Every year somewhere in Illinois, there are conditions and situations that require the homeowner to repair or reestablish areas of the lawn. According to University of Illinois Extension horticulture educator Richard Hentschel, sometimes it is not because of lawn insects or a disease outbreak.
“Conditions such as extended drought or the loss of a shade tree that turns the backyard from a shady oasis to hot desert-like conditions can mean reestablishing part of or the entire lawn,” Hentschel says.
Lawns in Illinois can be reseeded in the spring and fall; however, fall is the preferred time, giving the grass seed longer and more favorable weather conditions for establishment. Weed seeds germinate in spring, so fall seeding will mean grass plants that can outcompete spring-germinating weeds.
“Just like our growing season, the window is shorter in northern Illinois than in southern Illinois. Best timetable for northern Illinois is mid-August through the first week in September. Southern Illinois has a much longer window available, extending through the whole month of September, while central Illinois starts mid-August but goes longer into September,” he explains.

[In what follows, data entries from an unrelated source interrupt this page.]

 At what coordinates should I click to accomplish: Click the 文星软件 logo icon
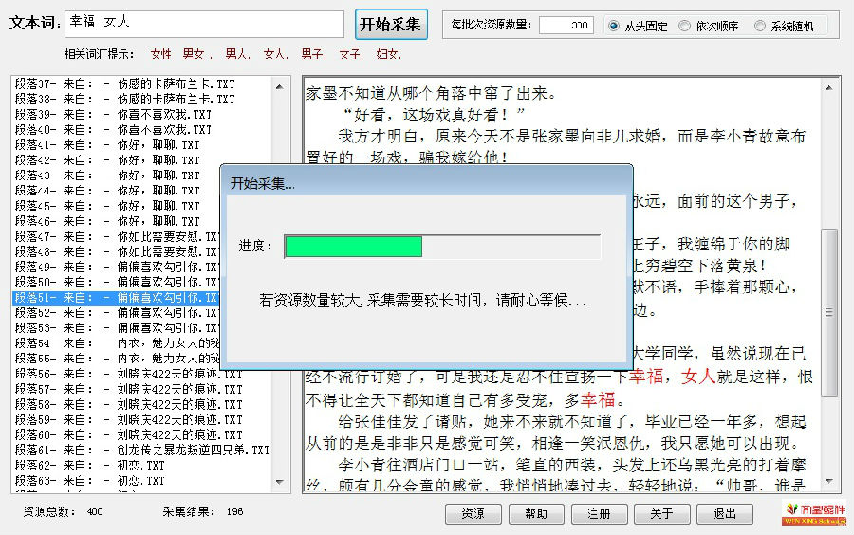(x=813, y=513)
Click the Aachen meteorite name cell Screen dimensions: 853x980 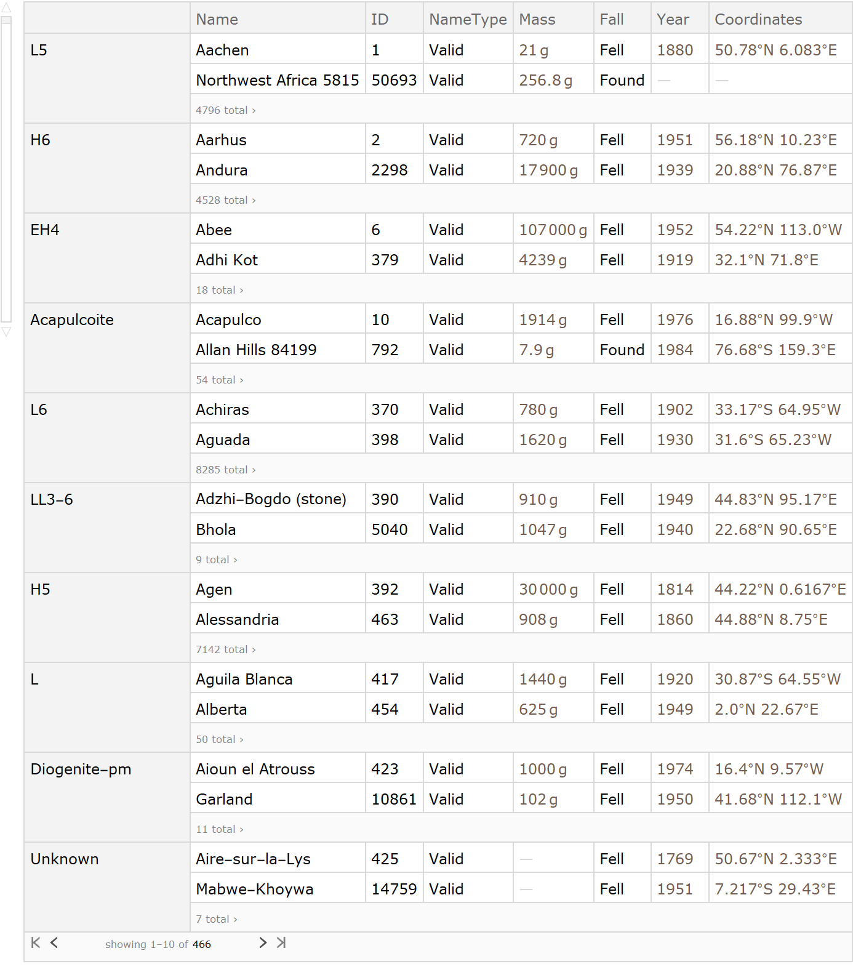click(x=222, y=50)
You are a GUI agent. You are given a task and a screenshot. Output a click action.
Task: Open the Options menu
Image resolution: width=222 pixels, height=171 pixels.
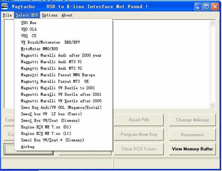(x=50, y=15)
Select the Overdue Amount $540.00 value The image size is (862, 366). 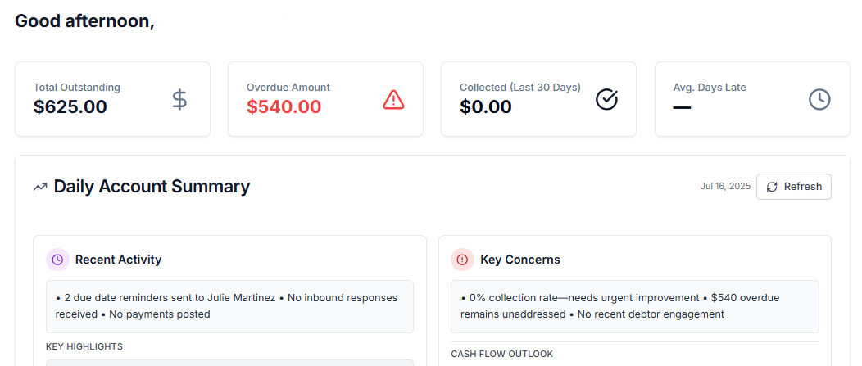[x=284, y=107]
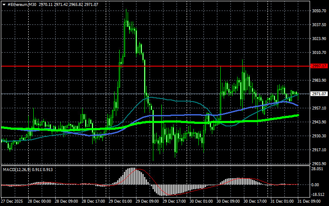The height and width of the screenshot is (206, 329).
Task: Click the 27 Dec 2025 date label
Action: click(13, 202)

Regardless of why repair or reestablishment is needed, similar steps are used to restore the lawn. Hentschel shares that if disease was a causative factor, rake out the damaged and dead turf. Sunken or low spots in the yard invite disease; therefore, be sure to add soil to level or even slightly raise those areas before reseeding. In larger areas needing reestablishment, add the soil and work it in as you prepare the seedbed using the same rule – level or slightly raised, as the dirt is going to settle.
Hentschel says grass seed choice depends on conditions. “Full sun in northern Illinois typically means a blend of hybrid Kentucky bluegrasses. A mixture of sun and shade can mean a mix blend of Kentucky bluegrasses with perennial rye or fine fescues in deeper shade.
“Southern Illinois will find additional choices, including some warm-season grasses that are available locally for the hotter, drier summers. Another option statewide is turf-type tall fescue, which has the growth habit, color, and texture of the bluegrasses with the heat and drought tolerance of the traditional tall fescue,” Hentschel explains.
After the seed is down and lightly raked in, watering is another step that can mean the difference between mediocre and great germination. All grass seed requires a moist uniform seedbed for best conditions. Frequent light watering is much better than a soaking that leaves puddles. In hotter and dry locations, a light mulch of clean straw is very helpful keeping the soil evenly moist.
Mow the new areas of the lawn as soon as they need it, as this helps the lawn grass increase in density.